Geef de geselecteerde tekst hieronder volledig en woord voor woord weer.

§ GESELECTEERDE TEKST
==========
Het bedrijf is een distributeur van elektronische componenten en apparatuur, computer gerelateerd voor de medische- en vliegtuigindustrie, telecommunicatie en security doeleinden. Klanten hebben gevraagd defecte apparatuur teug te nemen en de harde schijf te verwijderen en de hierop aanwezige data te vernietigen. De binnenkomende stroom bedraagt circa 100.000 kilogram. Ook de processor (CPU) zal in zijn geheel met de koeler worden verwijderd en de geheugenblokjes (RAM) zullen van het moederbord worden losgehaald (kliksysteem). Indien blijkt dat de harde schijf niet kan worden overschreven wordt deze vernietigd door middel van shredderen. Binnen de inrichting is hiervoor een speciale shredder aanwezig. De shredder is niet aangesloten op een luchtafvoerkanaal maar betreft een gesloten systeem.

(10)
==========
§ GEËXTRAHEERDE RECORDS
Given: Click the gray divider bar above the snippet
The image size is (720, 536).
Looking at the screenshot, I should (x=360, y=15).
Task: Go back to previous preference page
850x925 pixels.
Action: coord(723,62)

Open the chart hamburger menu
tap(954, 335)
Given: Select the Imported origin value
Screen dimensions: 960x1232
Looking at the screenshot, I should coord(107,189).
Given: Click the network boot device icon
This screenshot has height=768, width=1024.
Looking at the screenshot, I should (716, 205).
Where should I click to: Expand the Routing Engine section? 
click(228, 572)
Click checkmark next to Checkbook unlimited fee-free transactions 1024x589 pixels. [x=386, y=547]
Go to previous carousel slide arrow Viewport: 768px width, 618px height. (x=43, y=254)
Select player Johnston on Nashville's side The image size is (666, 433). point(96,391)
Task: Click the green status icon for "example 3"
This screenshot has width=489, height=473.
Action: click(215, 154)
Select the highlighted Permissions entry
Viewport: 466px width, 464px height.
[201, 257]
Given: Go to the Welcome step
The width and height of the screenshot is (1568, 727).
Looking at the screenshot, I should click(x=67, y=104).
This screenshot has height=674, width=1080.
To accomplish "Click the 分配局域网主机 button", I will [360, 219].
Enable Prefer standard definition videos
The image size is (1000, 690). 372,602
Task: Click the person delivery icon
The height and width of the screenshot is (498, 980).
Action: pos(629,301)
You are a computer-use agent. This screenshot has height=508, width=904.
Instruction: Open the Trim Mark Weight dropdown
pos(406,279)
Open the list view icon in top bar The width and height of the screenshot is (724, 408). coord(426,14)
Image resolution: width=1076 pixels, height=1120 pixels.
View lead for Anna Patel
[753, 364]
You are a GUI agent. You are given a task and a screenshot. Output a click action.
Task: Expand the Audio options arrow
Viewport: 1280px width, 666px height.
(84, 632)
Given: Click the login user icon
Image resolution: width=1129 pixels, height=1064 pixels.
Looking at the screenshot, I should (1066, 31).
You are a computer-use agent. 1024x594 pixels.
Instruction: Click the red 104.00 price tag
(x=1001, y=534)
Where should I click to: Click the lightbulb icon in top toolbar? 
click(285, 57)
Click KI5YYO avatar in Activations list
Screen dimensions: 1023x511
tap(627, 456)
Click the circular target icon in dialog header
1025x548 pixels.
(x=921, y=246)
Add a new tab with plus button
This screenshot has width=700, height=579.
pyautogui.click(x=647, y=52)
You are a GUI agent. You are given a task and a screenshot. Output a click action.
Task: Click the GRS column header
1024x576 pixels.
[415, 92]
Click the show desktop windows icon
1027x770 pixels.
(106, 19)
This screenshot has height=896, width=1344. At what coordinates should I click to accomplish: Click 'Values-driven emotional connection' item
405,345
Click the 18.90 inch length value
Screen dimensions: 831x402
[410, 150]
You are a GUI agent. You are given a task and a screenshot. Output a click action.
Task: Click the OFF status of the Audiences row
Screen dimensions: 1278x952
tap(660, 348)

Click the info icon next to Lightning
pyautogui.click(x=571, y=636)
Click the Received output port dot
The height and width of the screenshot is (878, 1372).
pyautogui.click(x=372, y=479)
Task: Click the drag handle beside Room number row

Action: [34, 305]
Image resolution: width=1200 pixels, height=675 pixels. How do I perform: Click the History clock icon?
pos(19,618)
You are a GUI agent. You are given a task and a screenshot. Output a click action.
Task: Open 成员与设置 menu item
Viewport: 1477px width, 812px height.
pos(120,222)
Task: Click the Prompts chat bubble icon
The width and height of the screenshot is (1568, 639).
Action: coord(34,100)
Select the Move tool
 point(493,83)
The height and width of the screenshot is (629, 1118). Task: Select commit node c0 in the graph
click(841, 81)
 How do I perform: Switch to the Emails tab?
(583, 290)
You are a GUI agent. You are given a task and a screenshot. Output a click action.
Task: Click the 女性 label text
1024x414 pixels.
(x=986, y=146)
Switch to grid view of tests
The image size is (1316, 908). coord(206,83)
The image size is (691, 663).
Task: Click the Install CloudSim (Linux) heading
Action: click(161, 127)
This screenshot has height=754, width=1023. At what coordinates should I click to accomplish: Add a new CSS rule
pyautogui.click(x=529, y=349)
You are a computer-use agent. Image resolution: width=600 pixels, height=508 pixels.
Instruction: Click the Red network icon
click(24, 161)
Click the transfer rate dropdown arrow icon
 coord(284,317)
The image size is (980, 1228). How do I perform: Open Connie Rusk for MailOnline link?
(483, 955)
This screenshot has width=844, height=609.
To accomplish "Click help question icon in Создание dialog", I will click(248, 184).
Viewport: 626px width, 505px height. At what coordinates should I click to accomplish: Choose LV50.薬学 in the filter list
==========
§ JUIST RESULTAAT
Het bedrijf is een distributeur van elektronische componenten en apparatuur, computer gerelateerd voor de medische- en vliegtuigindustrie, telecommunicatie en security doeleinden. Klanten hebben gevraagd defecte apparatuur teug te nemen en de harde schijf te verwijderen en de hierop aanwezige data te vernietigen. De binnenkomende stroom bedraagt circa 100.000 kilogram. Ook de processor (CPU) zal in zijn geheel met de koeler worden verwijderd en de geheugenblokjes (RAM) zullen van het moederbord worden losgehaald (kliksysteem). Indien blijkt dat de harde schijf niet kan worden overschreven wordt deze vernietigd door middel van shredderen. Binnen de inrichting is hiervoor een speciale shredder aanwezig. De shredder is niet aangesloten op een luchtafvoerkanaal maar betreft een gesloten systeem.

(10)